(SOURCE DATA)

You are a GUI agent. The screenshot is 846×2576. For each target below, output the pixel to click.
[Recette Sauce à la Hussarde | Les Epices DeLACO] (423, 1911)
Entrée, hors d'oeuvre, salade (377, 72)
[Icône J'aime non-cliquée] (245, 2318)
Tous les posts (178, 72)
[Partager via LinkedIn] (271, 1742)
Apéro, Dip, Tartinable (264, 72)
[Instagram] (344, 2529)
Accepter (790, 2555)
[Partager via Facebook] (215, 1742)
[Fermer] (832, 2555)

(End SOURCE DATA)

◆ **WHAT YOU ARE ASKED TO DO**: Nothing but the lines from the one containing "[Recette Sauce à" through the end of the entries belongs in the answer; repeat them exactly.

◆ **YOUR RESPONSE**:
[Recette Sauce à la Hussarde | Les Epices DeLACO] (423, 1911)
Entrée, hors d'oeuvre, salade (377, 72)
[Icône J'aime non-cliquée] (245, 2318)
Tous les posts (178, 72)
[Partager via LinkedIn] (271, 1742)
Apéro, Dip, Tartinable (264, 72)
[Instagram] (344, 2529)
Accepter (790, 2555)
[Partager via Facebook] (215, 1742)
[Fermer] (832, 2555)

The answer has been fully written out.